┌─ AVAILABLE DATA
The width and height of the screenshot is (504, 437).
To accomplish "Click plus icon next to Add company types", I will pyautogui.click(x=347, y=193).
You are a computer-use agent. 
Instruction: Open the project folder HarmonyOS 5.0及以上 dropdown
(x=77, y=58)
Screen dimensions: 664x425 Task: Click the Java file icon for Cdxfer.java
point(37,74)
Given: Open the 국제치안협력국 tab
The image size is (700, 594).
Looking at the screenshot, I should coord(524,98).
└─
┌─ AVAILABLE DATA
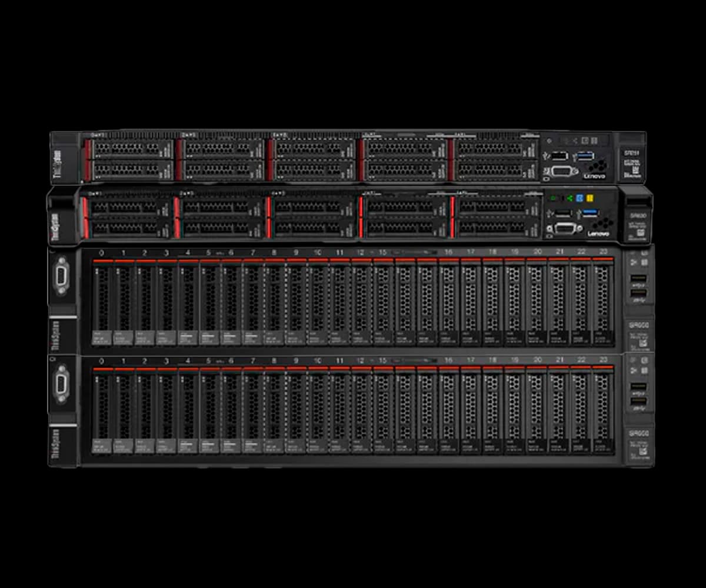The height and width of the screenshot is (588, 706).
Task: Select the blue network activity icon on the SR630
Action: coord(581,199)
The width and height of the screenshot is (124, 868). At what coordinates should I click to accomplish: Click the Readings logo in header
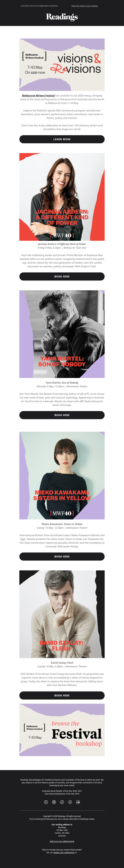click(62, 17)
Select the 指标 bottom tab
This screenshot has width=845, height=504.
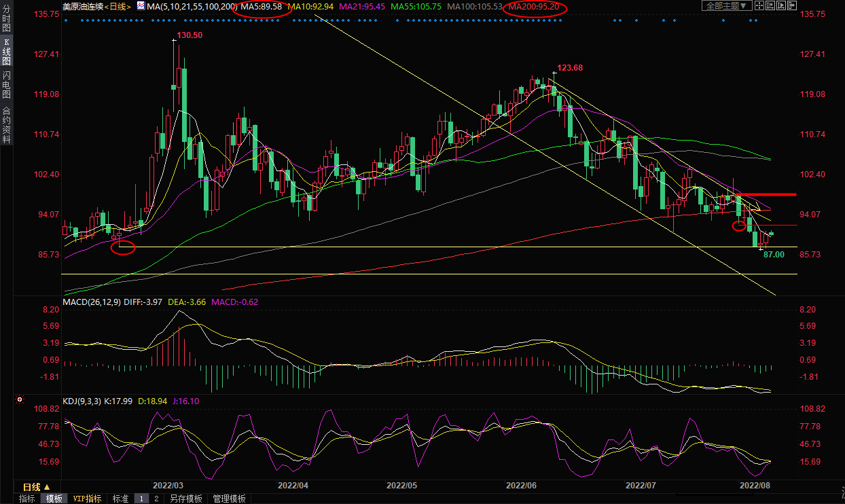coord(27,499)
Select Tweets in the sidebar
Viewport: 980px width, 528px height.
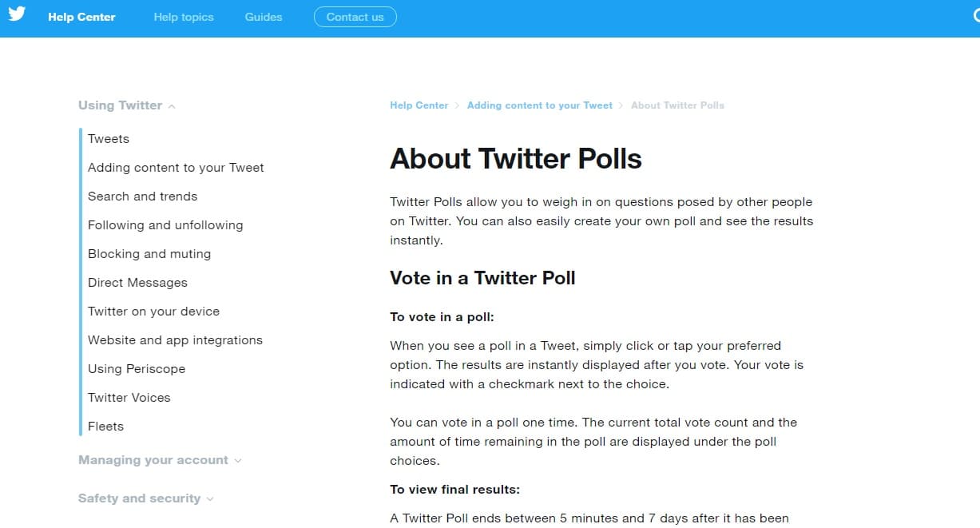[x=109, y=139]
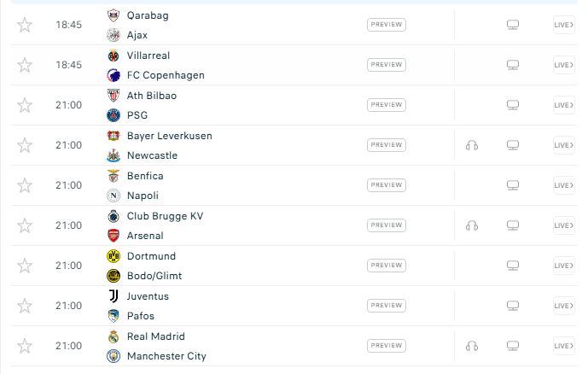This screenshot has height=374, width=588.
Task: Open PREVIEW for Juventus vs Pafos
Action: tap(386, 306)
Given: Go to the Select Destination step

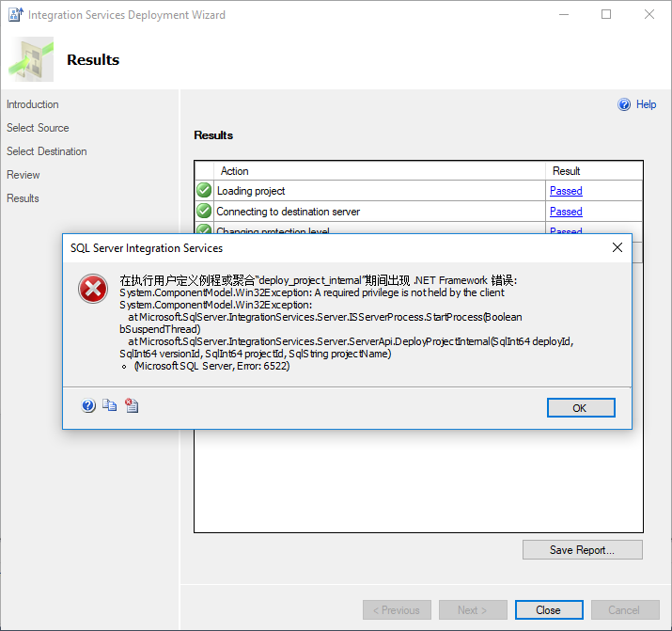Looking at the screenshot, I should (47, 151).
└─
### [TASK REQUIREMENTS]
Among the entries above, locate the line with "The width and height of the screenshot is (124, 868)." and the line with "Select Tweets in the sidebar". Give those two lines and all lines between them again, exactly, leaving out the pictures.

### [ANSWER TO THE EXERCISE]
The width and height of the screenshot is (124, 868). At what coordinates should I click to accomplish: Click the Readings logo in header
click(62, 17)
Select the 指标 bottom tab
This screenshot has width=845, height=504.
coord(27,499)
Select Tweets in the sidebar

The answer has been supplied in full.